Tu penses bien que je l'ai pas vu venir celui-là. Frédéric. C'est pas un nom de vedette ça, t'en connais toi des Frédéric célèbres ? Non, je rectifie, t'en connais toi des Frédéric talentueux ?
Sauf que là c'est pas Frédéric, c'est Fryderyk.
Chopin.


Je pensais pas que ça ferait une différence.
Moi à l'époque, je me baladais à travers le monde, éclaboussant le tout-venant de ma virtuosité pianistique. Valses, impromptus, sonates, ballades... Rien ne me faisait peur, Beethoven, Mozart, Bach étaient dépassés. J'étais une vedette. La vedette. Tous les plus grands voulaient me voir jouer.


Ça faisait des années que je traînais ma redingote dans toutes les hautes sphères de l'Occident. Paris, Londres, Rome, Berlin... Même chez les petits nouveaux Américains.
Le King des années 1820. Groupies, argent, alcool, opium... J'avais tout, j'étais au sommet.


Puis un soir, alors que j'avais encore subjugué un salon de mes arpèges classieux, une des convives évoqua un jeune homme, un pianiste entendu quelques semaines auparavant. Soi-disant "le plus beau concert de sa vie".
Le génie est jaloux, prétentieux. Il ne voit que lui. Alors mon sang ne fit qu'un tour. Qui pouvait être cet homme ? Comment le rencontrer ? Comment le confronter ?


Frédéric François Chopin. Comme si un mec s'appelant Frédéric François pouvait m'intimider.
Faisant jouer mes relations, j'arrangeai alors une rencontre, dans un salon parisien.


Quelques jours plus tard, entouré d'invités de prestiges, je fis la connaissance du jeune Chopin.
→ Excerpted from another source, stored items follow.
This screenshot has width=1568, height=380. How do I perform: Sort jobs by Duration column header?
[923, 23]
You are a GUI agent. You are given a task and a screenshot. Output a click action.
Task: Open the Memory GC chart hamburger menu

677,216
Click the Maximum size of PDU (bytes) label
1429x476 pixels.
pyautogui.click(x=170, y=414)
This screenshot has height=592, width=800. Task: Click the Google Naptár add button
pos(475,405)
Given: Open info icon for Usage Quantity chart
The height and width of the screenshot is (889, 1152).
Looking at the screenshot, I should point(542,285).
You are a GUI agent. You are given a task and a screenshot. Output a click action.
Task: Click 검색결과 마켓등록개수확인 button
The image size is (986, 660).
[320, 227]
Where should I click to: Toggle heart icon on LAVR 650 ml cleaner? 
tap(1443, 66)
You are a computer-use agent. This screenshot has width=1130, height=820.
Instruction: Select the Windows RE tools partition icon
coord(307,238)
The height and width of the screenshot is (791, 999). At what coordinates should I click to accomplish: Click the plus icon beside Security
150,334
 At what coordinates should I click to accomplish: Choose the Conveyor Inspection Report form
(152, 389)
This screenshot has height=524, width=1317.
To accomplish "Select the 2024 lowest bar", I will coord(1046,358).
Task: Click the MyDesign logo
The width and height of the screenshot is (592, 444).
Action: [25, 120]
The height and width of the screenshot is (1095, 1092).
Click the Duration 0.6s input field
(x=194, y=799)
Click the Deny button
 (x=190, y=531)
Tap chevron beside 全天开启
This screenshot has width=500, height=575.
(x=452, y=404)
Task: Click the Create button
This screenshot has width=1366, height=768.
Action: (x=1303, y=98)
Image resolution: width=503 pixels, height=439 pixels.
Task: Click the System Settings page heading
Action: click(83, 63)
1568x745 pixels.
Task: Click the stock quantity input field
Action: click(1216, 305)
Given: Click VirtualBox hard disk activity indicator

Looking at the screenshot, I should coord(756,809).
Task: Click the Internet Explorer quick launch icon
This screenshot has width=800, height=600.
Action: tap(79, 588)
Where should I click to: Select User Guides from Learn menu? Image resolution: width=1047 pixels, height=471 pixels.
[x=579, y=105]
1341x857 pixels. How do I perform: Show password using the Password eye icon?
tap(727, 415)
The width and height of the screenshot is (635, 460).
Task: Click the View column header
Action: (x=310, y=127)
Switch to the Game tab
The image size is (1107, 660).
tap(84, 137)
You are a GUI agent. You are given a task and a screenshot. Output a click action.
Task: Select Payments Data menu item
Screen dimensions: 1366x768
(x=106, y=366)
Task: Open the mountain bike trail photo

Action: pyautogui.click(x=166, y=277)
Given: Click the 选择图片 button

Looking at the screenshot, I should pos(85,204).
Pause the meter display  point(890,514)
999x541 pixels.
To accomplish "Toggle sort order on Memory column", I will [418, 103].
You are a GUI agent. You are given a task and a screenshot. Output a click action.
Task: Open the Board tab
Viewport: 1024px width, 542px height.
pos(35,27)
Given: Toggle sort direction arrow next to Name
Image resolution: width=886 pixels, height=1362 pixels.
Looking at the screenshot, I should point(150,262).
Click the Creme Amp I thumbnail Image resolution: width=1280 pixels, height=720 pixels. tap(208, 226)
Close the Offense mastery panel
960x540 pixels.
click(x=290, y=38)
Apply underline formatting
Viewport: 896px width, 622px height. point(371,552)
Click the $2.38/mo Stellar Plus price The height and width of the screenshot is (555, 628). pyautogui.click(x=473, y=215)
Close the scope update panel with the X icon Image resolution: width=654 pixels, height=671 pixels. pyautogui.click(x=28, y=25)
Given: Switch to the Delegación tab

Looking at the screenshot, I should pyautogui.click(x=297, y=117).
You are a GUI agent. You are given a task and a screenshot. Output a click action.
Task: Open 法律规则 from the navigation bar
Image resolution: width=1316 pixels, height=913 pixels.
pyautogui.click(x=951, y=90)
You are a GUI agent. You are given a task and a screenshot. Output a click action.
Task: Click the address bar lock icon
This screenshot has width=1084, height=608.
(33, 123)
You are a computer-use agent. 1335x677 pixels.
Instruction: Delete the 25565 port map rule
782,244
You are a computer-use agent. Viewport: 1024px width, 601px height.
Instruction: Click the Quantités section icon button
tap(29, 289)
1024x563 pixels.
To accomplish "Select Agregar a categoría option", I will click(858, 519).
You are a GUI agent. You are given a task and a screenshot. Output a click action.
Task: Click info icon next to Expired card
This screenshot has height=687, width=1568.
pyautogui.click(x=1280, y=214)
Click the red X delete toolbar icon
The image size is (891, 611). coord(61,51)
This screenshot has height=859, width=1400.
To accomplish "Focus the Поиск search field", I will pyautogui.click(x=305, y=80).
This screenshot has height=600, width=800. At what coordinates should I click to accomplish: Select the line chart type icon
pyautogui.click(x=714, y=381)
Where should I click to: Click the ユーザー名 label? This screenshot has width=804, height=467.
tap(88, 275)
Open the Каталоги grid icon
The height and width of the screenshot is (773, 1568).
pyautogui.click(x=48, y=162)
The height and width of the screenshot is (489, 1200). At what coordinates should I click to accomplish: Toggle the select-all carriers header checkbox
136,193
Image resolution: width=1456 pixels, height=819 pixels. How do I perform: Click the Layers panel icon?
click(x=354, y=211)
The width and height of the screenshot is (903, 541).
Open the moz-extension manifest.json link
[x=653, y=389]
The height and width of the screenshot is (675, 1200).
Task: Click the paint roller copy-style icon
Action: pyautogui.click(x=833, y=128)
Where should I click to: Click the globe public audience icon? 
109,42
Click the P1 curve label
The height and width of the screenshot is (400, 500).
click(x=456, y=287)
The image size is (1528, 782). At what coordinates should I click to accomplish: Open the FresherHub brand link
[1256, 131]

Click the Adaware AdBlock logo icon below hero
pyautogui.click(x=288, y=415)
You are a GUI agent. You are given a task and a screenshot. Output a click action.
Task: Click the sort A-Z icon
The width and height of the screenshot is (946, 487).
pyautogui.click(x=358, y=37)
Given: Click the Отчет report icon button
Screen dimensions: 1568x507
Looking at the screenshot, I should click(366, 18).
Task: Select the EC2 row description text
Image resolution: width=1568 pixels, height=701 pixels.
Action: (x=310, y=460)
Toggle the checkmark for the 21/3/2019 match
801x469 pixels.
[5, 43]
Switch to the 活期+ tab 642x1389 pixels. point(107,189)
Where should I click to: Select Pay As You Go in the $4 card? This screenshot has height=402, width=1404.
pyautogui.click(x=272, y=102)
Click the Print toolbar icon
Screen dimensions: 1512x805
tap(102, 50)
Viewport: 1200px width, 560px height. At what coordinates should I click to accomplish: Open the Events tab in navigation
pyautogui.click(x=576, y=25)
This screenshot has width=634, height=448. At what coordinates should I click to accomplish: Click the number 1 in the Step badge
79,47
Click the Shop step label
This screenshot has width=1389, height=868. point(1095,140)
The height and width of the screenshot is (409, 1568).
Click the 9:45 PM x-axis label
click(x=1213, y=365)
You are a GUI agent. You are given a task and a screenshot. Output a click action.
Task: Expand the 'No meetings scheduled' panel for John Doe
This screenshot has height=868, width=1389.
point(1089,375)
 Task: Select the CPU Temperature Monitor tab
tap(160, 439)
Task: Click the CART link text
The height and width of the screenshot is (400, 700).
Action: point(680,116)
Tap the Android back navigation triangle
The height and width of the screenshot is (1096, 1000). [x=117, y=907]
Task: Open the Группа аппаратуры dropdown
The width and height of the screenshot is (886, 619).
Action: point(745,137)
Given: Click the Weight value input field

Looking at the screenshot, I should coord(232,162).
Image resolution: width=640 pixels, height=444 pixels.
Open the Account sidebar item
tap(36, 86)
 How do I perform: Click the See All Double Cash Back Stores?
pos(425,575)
Il paraissait assez peu impressionné malgré le contexte, et s'enquit immédiatement de la raison de son invitation.
Je lui expliquai alors que nous allions, en toute amitié, nous produire à tour de rôle pour satisfaire les invités de notre hôte. Je pense qu'il y a cru, qu'il n'a pas vu que je cherchais à le détruire, à l'humilier. A lui montrer qui était le patron.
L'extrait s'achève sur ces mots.